→ What you should do
Pull out every line below containing the word "printer".
+-------+
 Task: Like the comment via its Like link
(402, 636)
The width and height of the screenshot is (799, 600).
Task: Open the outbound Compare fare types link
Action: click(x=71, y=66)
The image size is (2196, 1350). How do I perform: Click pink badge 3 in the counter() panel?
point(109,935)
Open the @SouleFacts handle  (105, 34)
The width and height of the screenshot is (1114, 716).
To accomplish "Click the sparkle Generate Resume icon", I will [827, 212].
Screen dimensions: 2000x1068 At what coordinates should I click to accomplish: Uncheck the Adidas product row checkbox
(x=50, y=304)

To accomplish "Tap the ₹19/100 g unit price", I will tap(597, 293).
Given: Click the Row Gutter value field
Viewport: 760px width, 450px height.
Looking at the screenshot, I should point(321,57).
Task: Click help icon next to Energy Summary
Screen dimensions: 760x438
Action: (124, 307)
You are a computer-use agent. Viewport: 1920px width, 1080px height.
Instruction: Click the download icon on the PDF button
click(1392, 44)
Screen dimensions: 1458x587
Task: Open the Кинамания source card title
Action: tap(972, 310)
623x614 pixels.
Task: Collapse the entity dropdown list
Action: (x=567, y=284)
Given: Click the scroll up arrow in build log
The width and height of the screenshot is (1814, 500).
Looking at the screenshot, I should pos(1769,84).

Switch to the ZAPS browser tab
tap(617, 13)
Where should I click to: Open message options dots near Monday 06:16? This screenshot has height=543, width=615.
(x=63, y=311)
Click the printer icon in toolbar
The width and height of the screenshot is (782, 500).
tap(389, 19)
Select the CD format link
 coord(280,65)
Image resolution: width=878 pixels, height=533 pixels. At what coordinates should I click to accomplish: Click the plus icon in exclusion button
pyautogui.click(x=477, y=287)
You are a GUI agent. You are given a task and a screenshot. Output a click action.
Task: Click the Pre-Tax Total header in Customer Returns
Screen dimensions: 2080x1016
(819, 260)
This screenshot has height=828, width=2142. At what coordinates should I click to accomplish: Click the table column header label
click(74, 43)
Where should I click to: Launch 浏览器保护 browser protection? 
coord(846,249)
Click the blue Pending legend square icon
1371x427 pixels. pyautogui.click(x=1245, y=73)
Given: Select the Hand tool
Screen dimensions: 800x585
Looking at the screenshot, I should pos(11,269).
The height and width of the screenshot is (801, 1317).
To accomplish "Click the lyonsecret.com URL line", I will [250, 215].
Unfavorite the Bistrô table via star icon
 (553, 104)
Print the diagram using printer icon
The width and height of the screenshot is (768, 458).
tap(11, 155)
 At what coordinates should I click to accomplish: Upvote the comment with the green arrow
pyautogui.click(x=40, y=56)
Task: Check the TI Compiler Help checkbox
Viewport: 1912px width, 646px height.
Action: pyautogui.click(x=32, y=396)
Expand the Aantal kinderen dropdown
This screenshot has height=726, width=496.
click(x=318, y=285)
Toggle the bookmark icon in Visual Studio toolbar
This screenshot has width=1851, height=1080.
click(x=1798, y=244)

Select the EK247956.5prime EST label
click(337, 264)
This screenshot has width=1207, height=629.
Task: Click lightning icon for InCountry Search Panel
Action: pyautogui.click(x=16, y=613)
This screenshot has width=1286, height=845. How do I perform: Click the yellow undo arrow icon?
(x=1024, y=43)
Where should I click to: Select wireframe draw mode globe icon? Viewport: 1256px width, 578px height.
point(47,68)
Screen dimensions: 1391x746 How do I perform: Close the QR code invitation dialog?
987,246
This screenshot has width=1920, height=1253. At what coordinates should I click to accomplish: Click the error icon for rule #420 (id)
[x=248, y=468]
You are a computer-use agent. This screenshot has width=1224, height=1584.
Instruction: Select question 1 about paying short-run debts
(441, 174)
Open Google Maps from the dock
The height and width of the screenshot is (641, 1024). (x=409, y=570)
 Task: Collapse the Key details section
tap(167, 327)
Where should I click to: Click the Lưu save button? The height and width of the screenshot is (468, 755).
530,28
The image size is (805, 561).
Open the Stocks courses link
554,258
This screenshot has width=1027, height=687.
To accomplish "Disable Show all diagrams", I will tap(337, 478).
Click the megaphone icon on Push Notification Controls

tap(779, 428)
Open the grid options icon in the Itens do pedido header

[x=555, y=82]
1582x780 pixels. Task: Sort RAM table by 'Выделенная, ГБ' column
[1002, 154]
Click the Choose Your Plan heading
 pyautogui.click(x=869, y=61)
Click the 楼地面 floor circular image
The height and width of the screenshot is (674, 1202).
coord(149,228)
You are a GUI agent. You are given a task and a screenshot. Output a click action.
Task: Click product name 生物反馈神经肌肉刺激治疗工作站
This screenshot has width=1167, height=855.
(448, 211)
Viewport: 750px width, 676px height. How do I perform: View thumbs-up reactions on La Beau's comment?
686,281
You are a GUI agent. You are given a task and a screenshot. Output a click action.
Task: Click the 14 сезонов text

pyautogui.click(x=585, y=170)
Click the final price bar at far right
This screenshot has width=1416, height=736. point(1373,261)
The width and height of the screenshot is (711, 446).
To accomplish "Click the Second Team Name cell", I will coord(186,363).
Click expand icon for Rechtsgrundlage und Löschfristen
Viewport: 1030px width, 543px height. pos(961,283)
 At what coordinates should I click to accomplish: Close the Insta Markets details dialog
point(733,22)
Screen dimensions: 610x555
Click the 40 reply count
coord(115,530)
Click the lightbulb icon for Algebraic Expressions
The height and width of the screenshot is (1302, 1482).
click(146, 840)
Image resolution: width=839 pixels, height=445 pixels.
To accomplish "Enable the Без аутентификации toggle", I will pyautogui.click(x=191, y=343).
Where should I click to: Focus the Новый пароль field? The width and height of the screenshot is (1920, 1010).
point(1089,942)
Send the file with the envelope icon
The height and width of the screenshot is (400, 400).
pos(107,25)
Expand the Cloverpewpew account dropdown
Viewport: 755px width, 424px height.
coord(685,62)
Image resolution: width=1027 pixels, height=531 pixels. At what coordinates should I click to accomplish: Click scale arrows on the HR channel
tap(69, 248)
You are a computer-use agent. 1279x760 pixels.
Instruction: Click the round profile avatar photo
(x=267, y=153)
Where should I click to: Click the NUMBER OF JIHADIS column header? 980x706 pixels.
+-------+
→ Response to this task
Click the printer icon in toolbar
Print the diagram using printer icon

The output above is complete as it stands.